I believe the intent was that if robots.txt claims to disallow a section of a website, then French law would say that section is off-limits to visitors and visiting disallowed sections is punishable by law.
I doubt that this is a valid interpretation of the law. The robots.txt file simply mentions parts of the site that shouldn't be indexed, not which parts of a site shouldn't be viewed by the general public. You use a robots.txt file to prevent a search engine from following links that would enumerate all the possible dynamically-generated content on your site to conserve resources and to prevent junk results appearing for a search user.
Tangentially relevant: when you do have something you want indexed, it should probably be a static page that lives at a permanent URL. But never attempt to use a robots.txt file to "hide" sensitive data.
I believe that only services hosted on the French ground are eligible to the French law.
Also, showing the link but not the content is a smart move because it doesn't prove that the author looked for the content of these documents, when the robots.txt is obviously a file you should be able to consult.
French law would then be different than German law, where the ground the intended audience is on matters. Of course it is much harder to prosecute someone, when the server is in a country that does not cooperate.
Strongly agree. I emailed the school to let them know about the error on their part. How hard would it have been for the author to do the same, and to change the name of the victim and institution to protect her?
It'a name that's in a plain text document that anybody can personally look up on its browser. What's the point of hiding it, if it's a very good point for his article?
He could have made exactly the same point with a fake name and institution. The information became public due to incompetence, he's made it much more visible… I don't care to speculate on what personal failing might be the reason.
Okay, that's fair, but it would be the same point for practical purposes, in my opinion. I don't personally believe that it's necessary for people to get hand-holding to independently verify his individual claims. Certainly other people could copy his methods to reproduce the results, but I'm not sure what the benefit is of links into the individual leaks of sensitive information.
The exact same point can be made by redacting or anonymizing the individual's name. Perhaps the organization rethinks its use of the comment and removes it. However, this blog post will live on through the archives of the internet in perpetuity, forever labeling that individual and, unfortunately, helps out their stalker.

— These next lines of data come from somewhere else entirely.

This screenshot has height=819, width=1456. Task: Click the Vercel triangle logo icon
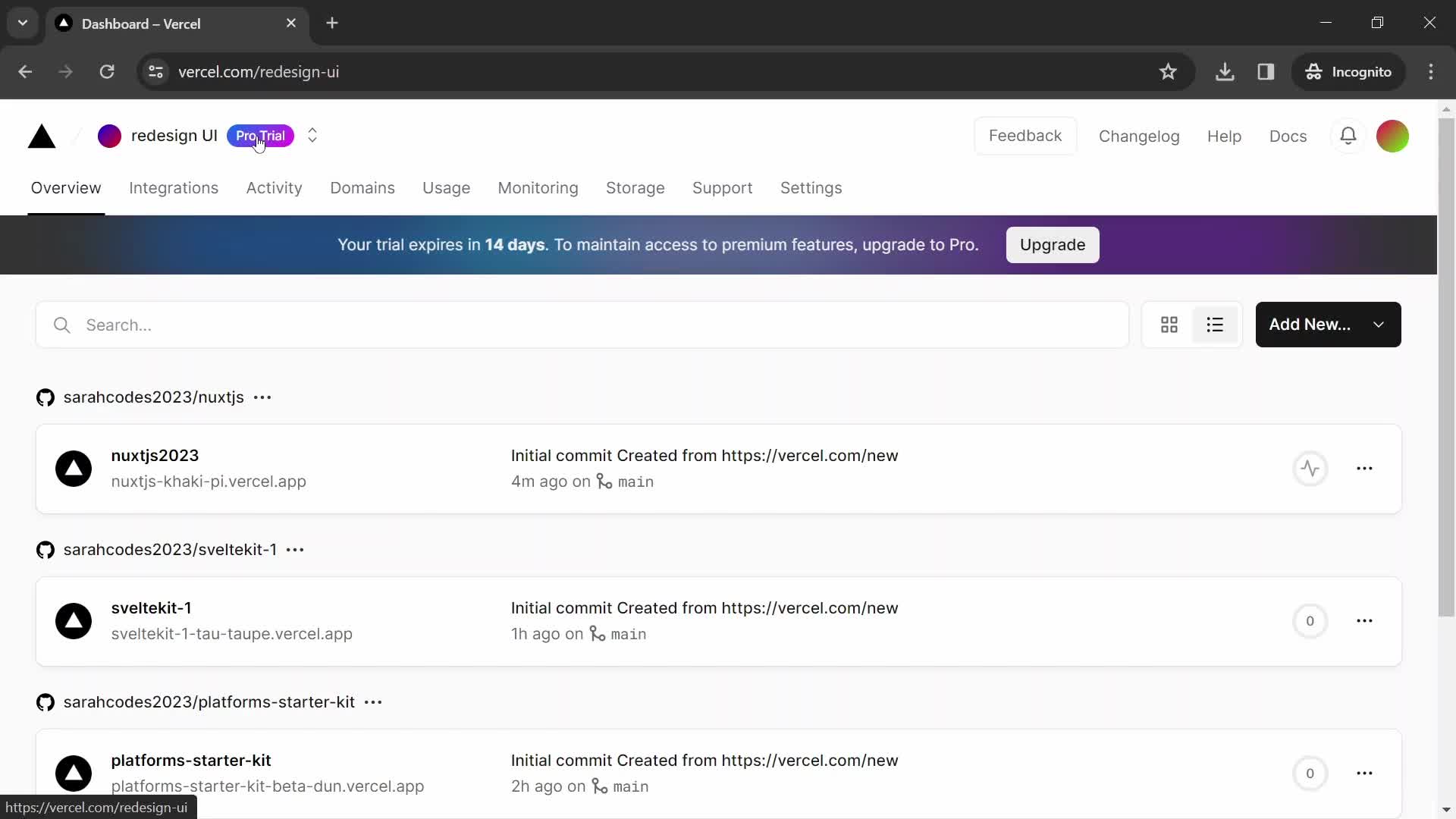click(x=42, y=135)
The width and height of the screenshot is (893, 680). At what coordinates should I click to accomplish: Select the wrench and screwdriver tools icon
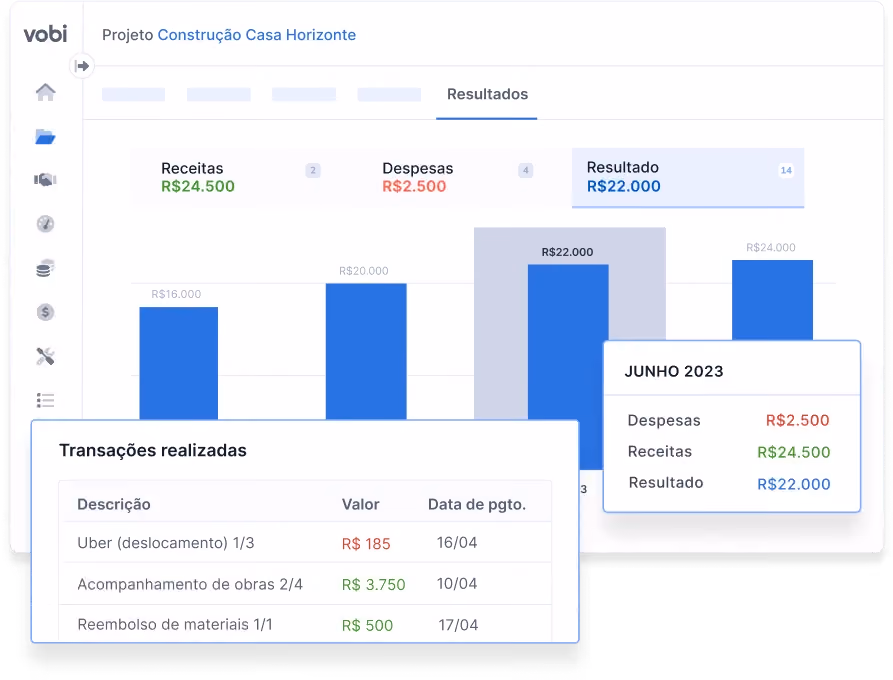[46, 356]
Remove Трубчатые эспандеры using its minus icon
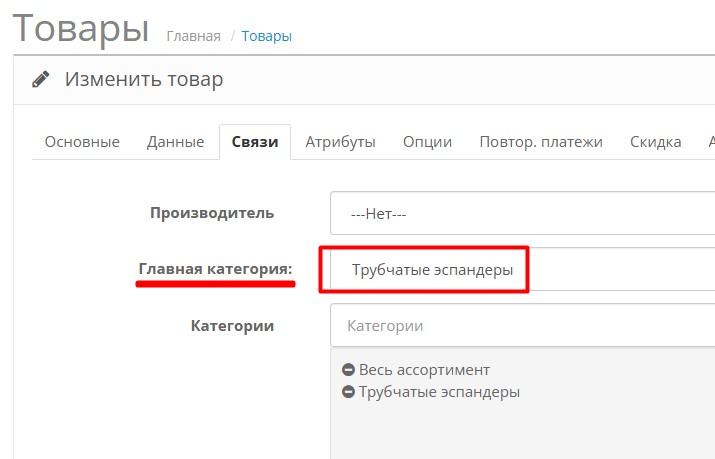715x459 pixels. pyautogui.click(x=349, y=392)
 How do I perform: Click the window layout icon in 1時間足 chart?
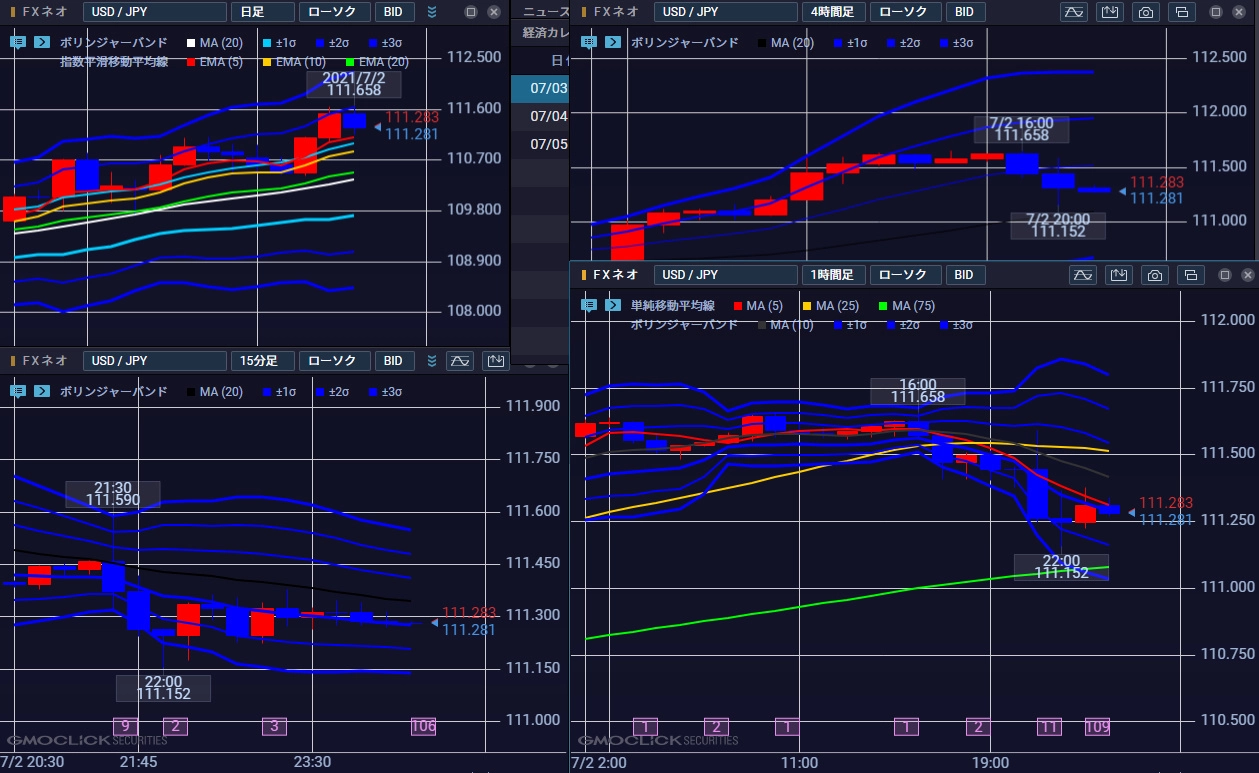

Google for "Lisa Wilberg esc" (just like what a stalker might do to narrow it down to the correct uni) and you get the robots.txt file itself in 3rd place. The author isn't doing any more harm than Google already is. It's already easily searchable.
The author is bringing more unwanted attention to a victim. Why not contact the school and let them know of their error, or change the woman's name? Reprinting her name and the institution name accomplishes nothing good.
According to the date it would be almost 2 years ago, not exactly a current event...
There's plenty of others with the same name as her (58k according to Google), that file is now 404, and archive.org doesn't have it (due to its mention in the robots.txt), so whatever information in it that could've been useful for a stalker is long gone.
Her name shows up in a news letter, inc middle name, published and indexed by the school in 2012. It lists her occupation (a very public one) and even where you can find her works. This alone would be enough to get in touch with her.
It was pure morbid curiosity that lead me to search for it, but its totally still relevant if you were looking for her. Unfortunately, given her occupation, its unlikely that anything short of the stalker giving up or getting arrested will grant her any sort of reprieve.
I've had a stalker track me for well over 2 years.
That said, he only reveals that she was stalked which I presume the stalker and her are quite aware of, but no more than that. A better way to report the finding would have been to keep her name and the name of the institution out of it.
You also get this one and other online discussions about the article. The author has shown his lack of empathy and judgement by putting somebody on the spotlight for no good reason whatsoever.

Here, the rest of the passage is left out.